---------- DATASET EXCERPTS ----------

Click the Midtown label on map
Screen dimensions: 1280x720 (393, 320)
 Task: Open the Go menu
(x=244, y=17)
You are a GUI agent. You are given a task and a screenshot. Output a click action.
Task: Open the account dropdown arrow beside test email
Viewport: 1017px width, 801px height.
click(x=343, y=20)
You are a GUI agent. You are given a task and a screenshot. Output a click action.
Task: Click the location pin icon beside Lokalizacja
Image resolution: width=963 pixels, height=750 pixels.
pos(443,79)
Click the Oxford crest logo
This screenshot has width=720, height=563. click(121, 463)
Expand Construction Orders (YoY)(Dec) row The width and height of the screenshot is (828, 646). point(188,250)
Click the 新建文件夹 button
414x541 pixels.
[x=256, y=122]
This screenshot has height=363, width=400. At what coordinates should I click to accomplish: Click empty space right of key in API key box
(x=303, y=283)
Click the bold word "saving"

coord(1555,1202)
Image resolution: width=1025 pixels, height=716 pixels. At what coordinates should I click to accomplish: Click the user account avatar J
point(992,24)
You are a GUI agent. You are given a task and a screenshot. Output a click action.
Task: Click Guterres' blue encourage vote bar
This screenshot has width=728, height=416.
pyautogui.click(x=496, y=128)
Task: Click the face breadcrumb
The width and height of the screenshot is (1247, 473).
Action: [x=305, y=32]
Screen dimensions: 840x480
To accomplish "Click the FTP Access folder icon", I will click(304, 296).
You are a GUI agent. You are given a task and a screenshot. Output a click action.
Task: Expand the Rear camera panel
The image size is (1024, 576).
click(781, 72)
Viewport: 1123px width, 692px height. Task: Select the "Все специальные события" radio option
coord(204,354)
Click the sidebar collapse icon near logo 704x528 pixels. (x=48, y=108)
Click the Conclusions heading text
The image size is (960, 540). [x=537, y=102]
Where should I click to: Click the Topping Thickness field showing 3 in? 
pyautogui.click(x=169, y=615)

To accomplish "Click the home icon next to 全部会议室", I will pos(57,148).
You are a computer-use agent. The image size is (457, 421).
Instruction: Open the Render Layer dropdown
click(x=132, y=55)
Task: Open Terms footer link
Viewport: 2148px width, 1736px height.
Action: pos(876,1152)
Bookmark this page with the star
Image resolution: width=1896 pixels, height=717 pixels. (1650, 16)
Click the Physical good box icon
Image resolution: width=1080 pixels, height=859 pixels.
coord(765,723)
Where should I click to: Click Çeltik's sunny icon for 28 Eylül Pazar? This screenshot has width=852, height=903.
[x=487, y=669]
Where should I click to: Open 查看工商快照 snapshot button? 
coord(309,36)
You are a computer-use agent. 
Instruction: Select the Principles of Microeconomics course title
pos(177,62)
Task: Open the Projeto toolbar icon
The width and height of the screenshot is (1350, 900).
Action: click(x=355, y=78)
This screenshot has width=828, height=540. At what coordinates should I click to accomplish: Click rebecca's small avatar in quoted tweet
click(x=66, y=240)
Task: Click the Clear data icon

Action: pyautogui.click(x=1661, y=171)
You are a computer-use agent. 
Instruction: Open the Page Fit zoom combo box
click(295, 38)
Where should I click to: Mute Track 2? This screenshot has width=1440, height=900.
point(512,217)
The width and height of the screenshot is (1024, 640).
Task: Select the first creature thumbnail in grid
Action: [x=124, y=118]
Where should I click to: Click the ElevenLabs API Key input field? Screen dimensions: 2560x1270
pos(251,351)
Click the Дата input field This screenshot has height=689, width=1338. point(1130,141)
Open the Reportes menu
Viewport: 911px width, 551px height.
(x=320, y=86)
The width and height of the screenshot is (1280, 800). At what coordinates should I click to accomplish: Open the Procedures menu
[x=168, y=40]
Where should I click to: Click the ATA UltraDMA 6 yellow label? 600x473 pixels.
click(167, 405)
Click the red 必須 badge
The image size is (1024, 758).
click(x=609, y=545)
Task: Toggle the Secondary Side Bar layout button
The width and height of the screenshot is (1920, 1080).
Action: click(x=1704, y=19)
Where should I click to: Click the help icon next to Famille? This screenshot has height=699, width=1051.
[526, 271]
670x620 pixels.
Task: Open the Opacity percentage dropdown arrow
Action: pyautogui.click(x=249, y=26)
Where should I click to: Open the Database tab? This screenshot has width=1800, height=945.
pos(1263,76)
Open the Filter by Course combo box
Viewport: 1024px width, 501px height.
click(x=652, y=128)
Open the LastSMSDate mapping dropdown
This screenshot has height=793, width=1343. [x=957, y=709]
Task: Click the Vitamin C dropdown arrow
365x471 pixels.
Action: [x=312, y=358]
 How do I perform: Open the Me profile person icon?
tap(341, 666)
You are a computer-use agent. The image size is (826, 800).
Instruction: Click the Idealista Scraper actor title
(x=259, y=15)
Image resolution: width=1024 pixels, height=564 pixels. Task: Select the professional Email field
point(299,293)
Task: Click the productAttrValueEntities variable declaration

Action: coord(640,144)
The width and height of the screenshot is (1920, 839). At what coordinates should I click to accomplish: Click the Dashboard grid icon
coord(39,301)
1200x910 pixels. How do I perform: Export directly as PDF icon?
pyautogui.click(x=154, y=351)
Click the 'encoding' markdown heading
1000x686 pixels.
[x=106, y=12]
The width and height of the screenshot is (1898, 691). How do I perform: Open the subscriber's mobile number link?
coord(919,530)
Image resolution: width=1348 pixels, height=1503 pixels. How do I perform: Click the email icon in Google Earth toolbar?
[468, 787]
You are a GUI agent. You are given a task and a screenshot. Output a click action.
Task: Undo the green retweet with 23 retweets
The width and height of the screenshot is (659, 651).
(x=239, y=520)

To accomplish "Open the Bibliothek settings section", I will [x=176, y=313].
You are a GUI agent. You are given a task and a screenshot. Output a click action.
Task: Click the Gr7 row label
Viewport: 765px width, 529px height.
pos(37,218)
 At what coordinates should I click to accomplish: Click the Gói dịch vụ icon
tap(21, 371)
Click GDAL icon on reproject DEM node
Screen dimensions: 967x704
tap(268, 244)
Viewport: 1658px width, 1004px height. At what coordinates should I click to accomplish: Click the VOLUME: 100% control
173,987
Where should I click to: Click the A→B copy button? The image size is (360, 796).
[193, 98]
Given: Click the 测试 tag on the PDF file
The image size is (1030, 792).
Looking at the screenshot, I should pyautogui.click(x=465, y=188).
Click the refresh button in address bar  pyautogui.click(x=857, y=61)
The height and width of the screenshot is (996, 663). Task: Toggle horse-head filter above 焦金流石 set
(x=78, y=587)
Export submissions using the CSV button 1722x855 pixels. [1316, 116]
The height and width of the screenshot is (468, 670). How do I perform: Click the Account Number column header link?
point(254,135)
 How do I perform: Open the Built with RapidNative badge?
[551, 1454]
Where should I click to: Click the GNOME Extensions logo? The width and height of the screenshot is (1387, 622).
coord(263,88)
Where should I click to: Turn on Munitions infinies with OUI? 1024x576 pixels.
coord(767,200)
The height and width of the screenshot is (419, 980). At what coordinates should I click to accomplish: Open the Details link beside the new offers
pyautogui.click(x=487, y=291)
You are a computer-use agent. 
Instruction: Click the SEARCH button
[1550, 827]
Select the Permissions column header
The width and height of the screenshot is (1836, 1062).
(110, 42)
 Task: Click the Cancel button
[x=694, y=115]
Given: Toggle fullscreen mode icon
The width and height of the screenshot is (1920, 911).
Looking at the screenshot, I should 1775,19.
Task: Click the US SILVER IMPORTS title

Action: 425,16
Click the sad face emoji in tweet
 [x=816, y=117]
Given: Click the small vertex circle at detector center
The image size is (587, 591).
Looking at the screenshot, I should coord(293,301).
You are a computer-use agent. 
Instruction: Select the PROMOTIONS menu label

----------

YOUR TASK -
Whenever a line includes the word "Expand", pull it out of the entries.

RESULT FOR THIS EXERCISE -
Expand Construction Orders (YoY)(Dec) row The width and height of the screenshot is (828, 646). point(188,250)
Task: Expand the Rear camera panel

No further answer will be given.